- Directed by: Ravi Kinagi
- Written by: N. K. Salil (Dialogues) Veeru Potla (story)
- Screenplay by: Ravi Kinagi
- Produced by: Shree Venkatesh Films
- Starring: Dev Payel Tapas Paul
- Cinematography: Premendu Bikash Chaki K.V. Ramanna
- Edited by: Suresh Urs
- Music by: Jeet Gannguli Devi Sri Prasad (unc.)
- Production company: Shree Venkatesh Films
- Distributed by: Shree Venkatesh Films
- Release date: 12 July 2007;
- Running time: 157:37 minutes
- Country: India
- Language: Bengali

= I Love You (2007 Bengali film) =

I Love You is a 2007 Indian Bengali romantic drama film by Ravi Kinagi and starring Dev, Payel and Tapas Paul. It was a Shree Venkatesh Films production. The movie is a remake of 2005 Telugu movie Nuvvostanante Nenoddantana.

==Plot==
Rahul is a rich, city boy, born to billionaire parents and brought up in Kolkata. On the other hand, Puja is a traditional, simple desi girl, from a village of West Bengal who was brought up by her only brother, Indra.
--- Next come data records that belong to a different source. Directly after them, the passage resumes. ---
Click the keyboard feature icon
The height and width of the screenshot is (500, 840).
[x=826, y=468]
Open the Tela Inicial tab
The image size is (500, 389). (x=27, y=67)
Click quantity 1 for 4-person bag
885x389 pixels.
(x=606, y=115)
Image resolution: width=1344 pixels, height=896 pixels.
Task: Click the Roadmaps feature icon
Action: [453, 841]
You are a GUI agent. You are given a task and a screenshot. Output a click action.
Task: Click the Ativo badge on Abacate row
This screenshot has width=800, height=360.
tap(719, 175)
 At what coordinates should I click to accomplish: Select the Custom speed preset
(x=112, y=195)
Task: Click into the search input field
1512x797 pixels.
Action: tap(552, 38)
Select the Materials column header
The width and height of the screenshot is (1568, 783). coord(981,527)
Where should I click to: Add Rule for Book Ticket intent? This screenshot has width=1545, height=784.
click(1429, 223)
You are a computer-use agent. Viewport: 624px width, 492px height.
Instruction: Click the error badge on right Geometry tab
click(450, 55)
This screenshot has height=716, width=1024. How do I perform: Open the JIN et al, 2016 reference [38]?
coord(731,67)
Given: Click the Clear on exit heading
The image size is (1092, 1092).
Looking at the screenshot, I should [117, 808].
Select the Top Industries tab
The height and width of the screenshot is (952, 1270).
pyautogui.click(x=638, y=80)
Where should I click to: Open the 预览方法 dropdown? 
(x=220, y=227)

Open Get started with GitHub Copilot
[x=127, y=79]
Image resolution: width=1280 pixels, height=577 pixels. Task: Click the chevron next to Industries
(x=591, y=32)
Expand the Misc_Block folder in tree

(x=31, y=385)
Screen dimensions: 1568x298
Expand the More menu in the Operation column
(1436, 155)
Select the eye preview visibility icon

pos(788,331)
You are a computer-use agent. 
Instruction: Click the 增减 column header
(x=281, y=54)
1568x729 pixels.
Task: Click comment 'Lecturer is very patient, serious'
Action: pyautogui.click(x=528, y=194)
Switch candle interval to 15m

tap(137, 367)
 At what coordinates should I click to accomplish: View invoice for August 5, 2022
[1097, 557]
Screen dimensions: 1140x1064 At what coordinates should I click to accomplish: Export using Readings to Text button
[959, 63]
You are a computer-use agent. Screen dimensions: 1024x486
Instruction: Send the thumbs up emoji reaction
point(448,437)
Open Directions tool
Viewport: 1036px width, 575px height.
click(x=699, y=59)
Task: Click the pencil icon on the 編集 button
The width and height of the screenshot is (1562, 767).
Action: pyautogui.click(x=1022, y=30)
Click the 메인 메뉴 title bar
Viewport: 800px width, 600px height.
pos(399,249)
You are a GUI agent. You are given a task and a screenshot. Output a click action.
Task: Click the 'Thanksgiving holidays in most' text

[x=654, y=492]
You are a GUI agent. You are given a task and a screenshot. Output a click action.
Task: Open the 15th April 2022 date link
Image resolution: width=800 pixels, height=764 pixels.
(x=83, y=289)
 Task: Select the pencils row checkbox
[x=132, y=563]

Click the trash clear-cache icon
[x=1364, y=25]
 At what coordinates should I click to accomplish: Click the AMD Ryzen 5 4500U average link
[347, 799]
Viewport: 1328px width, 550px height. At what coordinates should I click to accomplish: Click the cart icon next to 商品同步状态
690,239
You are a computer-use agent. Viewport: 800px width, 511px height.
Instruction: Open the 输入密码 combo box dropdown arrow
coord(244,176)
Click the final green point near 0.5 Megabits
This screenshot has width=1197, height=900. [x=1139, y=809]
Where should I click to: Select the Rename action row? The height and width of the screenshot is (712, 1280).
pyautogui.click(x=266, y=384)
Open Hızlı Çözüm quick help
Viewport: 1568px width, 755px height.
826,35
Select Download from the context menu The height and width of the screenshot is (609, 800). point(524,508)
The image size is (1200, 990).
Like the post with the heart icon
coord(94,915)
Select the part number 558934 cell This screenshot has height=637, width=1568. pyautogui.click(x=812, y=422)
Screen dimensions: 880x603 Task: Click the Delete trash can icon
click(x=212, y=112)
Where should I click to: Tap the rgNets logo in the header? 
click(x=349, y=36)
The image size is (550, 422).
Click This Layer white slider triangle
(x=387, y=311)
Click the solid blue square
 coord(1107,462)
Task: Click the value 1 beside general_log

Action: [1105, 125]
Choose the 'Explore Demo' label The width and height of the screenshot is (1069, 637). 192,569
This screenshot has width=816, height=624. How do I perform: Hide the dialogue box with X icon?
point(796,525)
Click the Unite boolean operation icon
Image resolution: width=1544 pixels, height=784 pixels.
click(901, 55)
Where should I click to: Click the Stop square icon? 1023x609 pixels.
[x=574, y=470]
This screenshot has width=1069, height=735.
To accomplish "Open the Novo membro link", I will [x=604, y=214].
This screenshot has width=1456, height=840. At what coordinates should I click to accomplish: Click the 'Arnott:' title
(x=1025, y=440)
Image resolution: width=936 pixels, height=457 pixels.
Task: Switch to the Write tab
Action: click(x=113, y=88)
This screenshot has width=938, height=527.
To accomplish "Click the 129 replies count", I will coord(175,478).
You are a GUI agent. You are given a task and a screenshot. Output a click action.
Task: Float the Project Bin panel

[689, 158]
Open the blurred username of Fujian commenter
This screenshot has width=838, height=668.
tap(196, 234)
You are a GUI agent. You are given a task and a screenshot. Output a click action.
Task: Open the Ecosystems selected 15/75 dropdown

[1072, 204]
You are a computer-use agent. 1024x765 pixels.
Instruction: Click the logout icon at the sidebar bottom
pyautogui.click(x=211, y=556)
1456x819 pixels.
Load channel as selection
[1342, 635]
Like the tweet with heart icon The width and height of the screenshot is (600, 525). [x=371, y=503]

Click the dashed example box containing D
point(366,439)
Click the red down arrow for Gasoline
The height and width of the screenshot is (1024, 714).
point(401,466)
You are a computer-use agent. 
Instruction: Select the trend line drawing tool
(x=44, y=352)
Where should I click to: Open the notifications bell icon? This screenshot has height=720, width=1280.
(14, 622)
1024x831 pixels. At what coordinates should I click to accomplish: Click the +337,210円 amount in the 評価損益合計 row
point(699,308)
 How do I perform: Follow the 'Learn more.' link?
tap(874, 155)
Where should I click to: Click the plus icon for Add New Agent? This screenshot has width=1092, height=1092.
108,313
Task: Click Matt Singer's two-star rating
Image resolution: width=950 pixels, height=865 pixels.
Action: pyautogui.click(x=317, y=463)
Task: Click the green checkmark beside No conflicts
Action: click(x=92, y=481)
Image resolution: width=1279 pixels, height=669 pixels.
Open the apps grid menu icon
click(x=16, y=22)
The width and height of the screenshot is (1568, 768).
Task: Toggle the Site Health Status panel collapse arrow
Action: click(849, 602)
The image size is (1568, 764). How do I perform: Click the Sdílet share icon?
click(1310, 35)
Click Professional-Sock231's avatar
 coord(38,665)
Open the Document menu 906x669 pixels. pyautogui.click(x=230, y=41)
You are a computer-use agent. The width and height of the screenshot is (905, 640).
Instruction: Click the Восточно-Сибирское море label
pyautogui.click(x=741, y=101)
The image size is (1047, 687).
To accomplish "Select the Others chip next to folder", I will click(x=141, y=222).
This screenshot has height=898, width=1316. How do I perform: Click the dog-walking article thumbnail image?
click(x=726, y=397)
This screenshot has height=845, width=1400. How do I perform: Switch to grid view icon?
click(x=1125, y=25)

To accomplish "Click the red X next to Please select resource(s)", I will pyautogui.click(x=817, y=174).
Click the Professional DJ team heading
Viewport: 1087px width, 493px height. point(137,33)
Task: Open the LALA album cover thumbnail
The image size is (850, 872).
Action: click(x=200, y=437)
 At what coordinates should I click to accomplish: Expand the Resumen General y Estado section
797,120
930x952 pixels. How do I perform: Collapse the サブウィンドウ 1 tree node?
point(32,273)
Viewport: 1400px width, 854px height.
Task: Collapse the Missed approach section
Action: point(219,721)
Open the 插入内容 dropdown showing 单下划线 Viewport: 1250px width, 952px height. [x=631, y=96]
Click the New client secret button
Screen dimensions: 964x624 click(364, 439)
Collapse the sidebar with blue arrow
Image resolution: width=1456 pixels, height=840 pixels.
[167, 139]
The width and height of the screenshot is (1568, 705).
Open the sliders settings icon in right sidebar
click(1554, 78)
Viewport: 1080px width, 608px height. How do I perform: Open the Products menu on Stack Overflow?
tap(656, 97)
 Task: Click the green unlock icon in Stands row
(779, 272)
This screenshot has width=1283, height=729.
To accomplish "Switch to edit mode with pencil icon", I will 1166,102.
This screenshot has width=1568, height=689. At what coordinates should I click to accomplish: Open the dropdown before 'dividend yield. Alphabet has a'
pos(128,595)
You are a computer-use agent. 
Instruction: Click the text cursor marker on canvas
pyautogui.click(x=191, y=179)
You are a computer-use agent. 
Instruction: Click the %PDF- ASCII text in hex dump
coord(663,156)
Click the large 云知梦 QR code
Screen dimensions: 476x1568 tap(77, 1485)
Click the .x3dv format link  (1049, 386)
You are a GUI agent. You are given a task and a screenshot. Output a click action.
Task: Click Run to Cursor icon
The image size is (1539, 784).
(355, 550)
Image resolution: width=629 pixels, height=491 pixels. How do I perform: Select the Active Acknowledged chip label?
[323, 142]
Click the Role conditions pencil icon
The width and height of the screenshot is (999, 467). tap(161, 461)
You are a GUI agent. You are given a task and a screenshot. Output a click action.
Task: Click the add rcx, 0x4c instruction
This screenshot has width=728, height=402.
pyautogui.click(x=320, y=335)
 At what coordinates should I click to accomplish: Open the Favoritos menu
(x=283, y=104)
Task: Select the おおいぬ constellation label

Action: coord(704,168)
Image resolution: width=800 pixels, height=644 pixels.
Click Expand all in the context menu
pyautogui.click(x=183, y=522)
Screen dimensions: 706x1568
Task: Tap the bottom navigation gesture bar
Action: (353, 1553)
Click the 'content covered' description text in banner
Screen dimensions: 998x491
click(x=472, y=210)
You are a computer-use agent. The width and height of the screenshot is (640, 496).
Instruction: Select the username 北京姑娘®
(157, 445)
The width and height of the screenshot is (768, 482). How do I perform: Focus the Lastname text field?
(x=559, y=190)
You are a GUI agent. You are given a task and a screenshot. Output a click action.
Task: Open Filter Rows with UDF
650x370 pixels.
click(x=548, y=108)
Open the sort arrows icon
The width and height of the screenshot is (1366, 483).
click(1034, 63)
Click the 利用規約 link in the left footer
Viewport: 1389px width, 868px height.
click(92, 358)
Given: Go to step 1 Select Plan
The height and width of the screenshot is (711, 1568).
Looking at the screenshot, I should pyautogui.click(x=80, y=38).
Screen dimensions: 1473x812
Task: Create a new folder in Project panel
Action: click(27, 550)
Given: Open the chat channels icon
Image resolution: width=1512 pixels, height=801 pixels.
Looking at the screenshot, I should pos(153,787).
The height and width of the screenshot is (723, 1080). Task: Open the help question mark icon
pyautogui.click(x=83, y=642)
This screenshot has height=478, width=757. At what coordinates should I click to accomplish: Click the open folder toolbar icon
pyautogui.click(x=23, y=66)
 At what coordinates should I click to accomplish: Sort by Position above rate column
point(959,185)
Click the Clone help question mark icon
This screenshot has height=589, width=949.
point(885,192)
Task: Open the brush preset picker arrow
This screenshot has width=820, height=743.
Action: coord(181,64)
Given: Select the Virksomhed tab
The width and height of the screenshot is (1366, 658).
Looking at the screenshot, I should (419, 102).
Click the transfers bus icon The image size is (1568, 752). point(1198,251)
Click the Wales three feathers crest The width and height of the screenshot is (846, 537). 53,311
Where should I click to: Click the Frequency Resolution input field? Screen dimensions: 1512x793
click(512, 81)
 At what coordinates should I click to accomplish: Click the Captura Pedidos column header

He is heartbroken when their father marries another woman and throws them out of the house, humiliating them in the process. Their mother dies, and her tomb is built on the small land which they own until the zamindar tells them that it is his land, since their mother had taken a loan from him. Indra volunteers to work day and night, to pay off the loan as long as they don't tear down his mother's tomb. The Zamindar agrees, and the local station master helps them. Slowly Indra and Puja grow up. One day, Barsha, Puja's best friend, comes to their house to invite Puja to their house as she is getting married. Barsha's elder brother Rahul also arrives on the same day from the UK, having finished his studies.
Slowly Rahul and Puja fall in love but Rahul's father does not approve of it as Puja is not as rich as them, and is thus not to their standards; Rahul is also to be married to Rahul's father Shantonu Chowdhury's business partner's daughter, Mona. Shantonu Chowdhury humiliates Puja as well as Indra, who arrives a minute before, and both are thrown out of the house after Shantonu Chowdhury accuses them of trying to entice and trap Rahul. When Rahul learns of this, he goes to Puja's house and pleads to her brother to accept him. Indra gives him a chance, just like he was given a chance by the Zamindar when he was little. Rahul is tasked to take care of the cows, clean up after them and grow more crops than Indra by the end of the season; if he does not, Rahul will be thrown out of the village and can never see Puja again. A village boy who was beaten up by Indra earlier, doesn't bear it. With his goons, Mona's father, trying to get Rahul to lose the competition, making him work hard for his love, eating red chillies and rice every day, even though he can't bear it. Through many antics from the Village goons' side and Mona's side, Rahul eventually proves his love for Puja to Indra, and succeeds in growing more grains. However, the village goon kidnaps Puja and then later tries to rape her. A fight takes place in which Rahul kills the goon, Indra, after realizing that Rahul and Puja should be together, takes the blame for this and spends 5 years in prison. The movie ends with Indra's release from prison, which is also when Puja and Rahul get married, in everyone's presence. Shantonu Chowdhury is also happy to get Puja as daughter-in-law.

== Production ==
The film was initially titled Bhalobasha Jitbe. The rural scenes shown in this movie were filmed in the original location and set where the Telugu film was filmed at a village near Araku in Andhra Pradesh. The film was also shot in Hyderabad, Raichak, Siliguri and Dubai, which was the first Bengali film to be shot there.

==Soundtrack==

Choreography by Naidu.

| No. | Title | Lyrics | Music | Singer(s) | Length |
|---|---|---|---|---|---|
| 1. | "Mon Mane Na" | Priyo Chattopadhyay | Jeet Gannguli | Sonu Nigam | 4:48 |
| 2. | "Bhalobasa Haat Baralo" | Gautam Sushmit | Jeet Gannguli | Shaan, Shreya Ghoshal | 4:37 |
| 3. | "Ekta Kotha" | Priyo Chattopadhyay | Jeet Gannguli | Babul Supriyo, Shreya Ghoshal | 4:57 |
| 4. | "I Love You Title Track" | Gautam Sushmit | Devi Sri Prasad, Jeet Gannguli (arranger) | Shaan, Shreya Ghoshal | 6:03 |
| 5. | "Cholre Cholre Bhai" | Priyo Chattopadhyay | Jeet Gannguli | Sonu Nigam | 5:13 |
| 6. | "Dure Oi Pahar" | Priyo Chattopadhyay | Jeet Gannguli | Shreya Ghoshal, Numon Pint, Sweta | 4:36 |

== Reception ==
A critic from The Telegraph wrote that the film had "some well-conceived comic scenes".